During a full day at DesignLab; around 70 people from all over Europe and the Americas - Canada and Brazil - dove into the challenge of grounding Citizen Science in Research Institutions across Europe. We had a packed day with keynote speeches, parallel sessions, and networking opportunities. The day was kicked off by a keynote by Dr Uta Wehn who raised the question “Do research institutions need CS?”, arguing that in fact, Citizen Science is the only way to achieve all the SDGs. While Open Science opens the door of academia to the world, Citizen Science invites the world in to experience science. A major challenge then - exactly the focus on the reads of the day - is how to embed CS then including the question how Research Institutions can create and navigate their Enabling Environment.
The two sister projects Time4CS and INCENTIVE shared their lessons learned after three years dedicated to the challenges. They started with the same dream - to enable research organisations to build bridges between science and society a sketch - aiming at citizens in particular - to ground Responsible Research and Innovation in society. Whereas INCENTIVE established four citizen science hubs throughout Europe, Time4CS aimed more general at the Institutional Changes to promote Public Engagement (citizens and citizens associations) and Citizen Science in science and technology. The projects emphasised the Relevance of both top-down and bottom-up approaches, to co-create by engaging the stakeholders in our ecosystem and to cover the various aspects of institutional change.

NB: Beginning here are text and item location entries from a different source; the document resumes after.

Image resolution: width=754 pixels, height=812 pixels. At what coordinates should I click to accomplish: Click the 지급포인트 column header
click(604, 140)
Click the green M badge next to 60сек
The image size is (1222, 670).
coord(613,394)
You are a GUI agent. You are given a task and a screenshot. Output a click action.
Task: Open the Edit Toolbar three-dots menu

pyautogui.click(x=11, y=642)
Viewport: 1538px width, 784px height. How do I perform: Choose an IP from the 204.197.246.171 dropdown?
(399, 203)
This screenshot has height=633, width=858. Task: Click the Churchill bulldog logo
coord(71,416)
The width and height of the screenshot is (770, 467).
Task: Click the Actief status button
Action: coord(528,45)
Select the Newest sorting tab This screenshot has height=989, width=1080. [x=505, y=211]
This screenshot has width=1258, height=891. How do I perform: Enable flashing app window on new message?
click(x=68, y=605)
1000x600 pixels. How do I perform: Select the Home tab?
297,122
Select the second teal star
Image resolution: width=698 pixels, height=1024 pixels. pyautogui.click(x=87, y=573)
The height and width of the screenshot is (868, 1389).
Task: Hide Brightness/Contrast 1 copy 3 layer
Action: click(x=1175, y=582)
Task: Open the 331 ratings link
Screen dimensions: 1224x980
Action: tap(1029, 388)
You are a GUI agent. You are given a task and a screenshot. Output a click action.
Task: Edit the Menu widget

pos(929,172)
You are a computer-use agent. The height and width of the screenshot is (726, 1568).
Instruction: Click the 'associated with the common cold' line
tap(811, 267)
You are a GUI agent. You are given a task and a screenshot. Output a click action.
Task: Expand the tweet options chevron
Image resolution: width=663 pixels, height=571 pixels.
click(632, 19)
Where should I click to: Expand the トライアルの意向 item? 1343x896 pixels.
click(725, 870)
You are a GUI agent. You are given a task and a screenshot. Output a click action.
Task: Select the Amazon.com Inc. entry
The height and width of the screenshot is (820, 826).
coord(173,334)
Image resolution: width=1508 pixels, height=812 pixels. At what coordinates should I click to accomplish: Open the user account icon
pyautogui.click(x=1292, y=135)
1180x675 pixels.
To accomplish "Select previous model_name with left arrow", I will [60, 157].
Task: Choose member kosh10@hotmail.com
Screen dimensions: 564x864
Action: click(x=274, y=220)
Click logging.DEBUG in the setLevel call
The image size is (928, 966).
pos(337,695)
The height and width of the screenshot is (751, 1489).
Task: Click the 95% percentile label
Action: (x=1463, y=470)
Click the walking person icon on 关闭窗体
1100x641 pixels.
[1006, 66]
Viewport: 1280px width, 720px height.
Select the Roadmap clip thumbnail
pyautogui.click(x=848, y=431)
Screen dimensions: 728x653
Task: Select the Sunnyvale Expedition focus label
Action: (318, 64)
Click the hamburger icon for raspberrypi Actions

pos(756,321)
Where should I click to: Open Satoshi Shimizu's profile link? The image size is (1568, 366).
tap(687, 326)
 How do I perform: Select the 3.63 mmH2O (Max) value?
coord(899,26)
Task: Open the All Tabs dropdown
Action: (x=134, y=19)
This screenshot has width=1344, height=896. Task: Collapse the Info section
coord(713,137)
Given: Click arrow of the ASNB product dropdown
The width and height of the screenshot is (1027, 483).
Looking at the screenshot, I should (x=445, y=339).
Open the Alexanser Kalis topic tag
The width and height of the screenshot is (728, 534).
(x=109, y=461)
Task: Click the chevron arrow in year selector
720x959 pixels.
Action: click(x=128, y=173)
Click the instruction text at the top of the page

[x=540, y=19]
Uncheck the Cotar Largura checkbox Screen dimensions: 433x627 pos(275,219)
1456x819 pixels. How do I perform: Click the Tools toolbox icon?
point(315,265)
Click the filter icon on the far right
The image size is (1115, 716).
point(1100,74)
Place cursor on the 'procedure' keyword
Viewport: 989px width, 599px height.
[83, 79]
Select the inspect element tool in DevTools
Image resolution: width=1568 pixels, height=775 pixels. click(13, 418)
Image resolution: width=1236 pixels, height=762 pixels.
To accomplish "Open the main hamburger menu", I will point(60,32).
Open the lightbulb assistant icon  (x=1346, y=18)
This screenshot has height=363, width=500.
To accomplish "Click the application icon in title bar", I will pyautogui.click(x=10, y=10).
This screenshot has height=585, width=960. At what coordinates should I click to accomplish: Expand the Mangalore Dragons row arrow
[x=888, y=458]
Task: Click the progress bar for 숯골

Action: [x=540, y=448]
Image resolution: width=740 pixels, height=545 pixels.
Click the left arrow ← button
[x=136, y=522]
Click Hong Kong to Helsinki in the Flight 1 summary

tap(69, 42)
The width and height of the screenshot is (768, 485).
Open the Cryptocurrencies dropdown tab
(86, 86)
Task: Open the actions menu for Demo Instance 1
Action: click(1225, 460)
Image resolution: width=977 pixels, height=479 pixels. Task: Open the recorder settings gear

The plenary part continued with a 5-step methodology of a common journey towards institutionalising Citizen Science in RPFOs around Europe. From Research and mapping, to Engagement and co-creation, Promoting and supporting CS to Monitoring and evaluation and Sustainability and replication, the participants were given the major insights from the two projects allowing them fresh insights on how to best institutionalise Citizen Science around Europe. In two interactive sessions, participants were working together on tailoring institutional roadmaps and monitoring and evaluation indicators for institutional transformations. After reflections by the Advisory board members on their major insights from the day, the successful conference was concluded with drinks, food… and more networking.